* Metin
· · ·

10 Ağustos 2017 Perşembe

SA4707/KY35-YTK207: Venezuela’dan Anadolu’ya

"Bakalım bir “sonuç” olacak mı yoksa  böyle, belirsizliğini ve kimsenin hayrına olmayan sürüklenme sürüp gidecek mi, göreceğiz."


Venezuela’da askeri üsse yapılan terör saldırısıydı dünkü haber ajanslarının flaşı. 20’ye yakın saldırgandan ikisi öldürüldü kalanların çoğu yakalanıp kamuoyuyla paylaşıldı fotoğrafları.

İster istemez henüz bizim için çok taze olan 15 Temmuz’u da hatırlattı bazı şeyler. Bu çağrışım yapan şeyler dışında benzerlikler gittikçe azalıyor meseleyi inceledikçe.


Ülke uzun zamandır dünya gündeminde. 1999’da iktidara gelen Chavez kadar onun ölümünden sonra iktidarı sürdüren Maduro en az iki yıldır çalkantılarla dolu bir dönemi yönetmeye çalışıyor.

Her Latin Amerika ülkesi gibi ta sömürge dönemlerinin iktidar ortaklarından yine buna itiraz edilebilen yılların güçlü sosyalist damarlarına kıtadaki yaygın ağır fakirlikten Katolik inancının her ideolojiyle o coğrafyaya has ilişkisine kadar bizim buralardan kolay anlayamayacağımız bir özgünlükleri var. Bunun içinde milletine yabancı ordu geleneği de sosyalist pederler de girebiliyor doğal olarak.

Venezuela petrol ihraç eden ülkeler arasında Müslüman olmayan tek ülke. Yani geliyoruz aslında sorunların tek kaynağına; petrole…

Bu alt üst oluşlar; ABD’nin kendi arka bahçesi kabul ettiği bir kıtada alternatif oluşturma iddiasına açtığı uzun soluklu savaş ve petrol fiyatlarındaki gerileme ile iktidarın kimi yanlışları birleşince bugün bütün bu sorun yumağının yüzeye vurmuş küçük bir dalgadan başka bir şey olmayan terörist darbe girişimine şaşırmıyor konuya vakıf uzmanlar.

· · ·

* Yapılacak iş
Yukarıdaki Venezuela metninden "SA4707/KY35-YTK207: Venezuela’dan Anadolu’ya" sözcükleriyle başlayıp "kamuoyuyla paylaşıldı fotoğrafları." sözcüklerine kadar süren bölümü harfi harfine döndürün.

* Malzeme
· · ·

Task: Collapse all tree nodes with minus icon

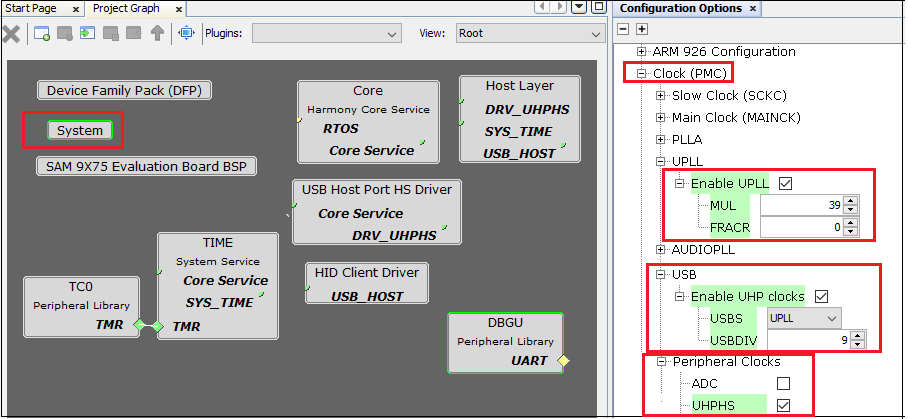Action: 626,29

· · ·

* Doğru cevap
SA4707/KY35-YTK207: Venezuela’dan Anadolu’ya

"Bakalım bir “sonuç” olacak mı yoksa  böyle, belirsizliğini ve kimsenin hayrına olmayan sürüklenme sürüp gidecek mi, göreceğiz."


Venezuela’da askeri üsse yapılan terör saldırısıydı dünkü haber ajanslarının flaşı. 20’ye yakın saldırgandan ikisi öldürüldü kalanların çoğu yakalanıp kamuoyuyla paylaşıldı fotoğrafları.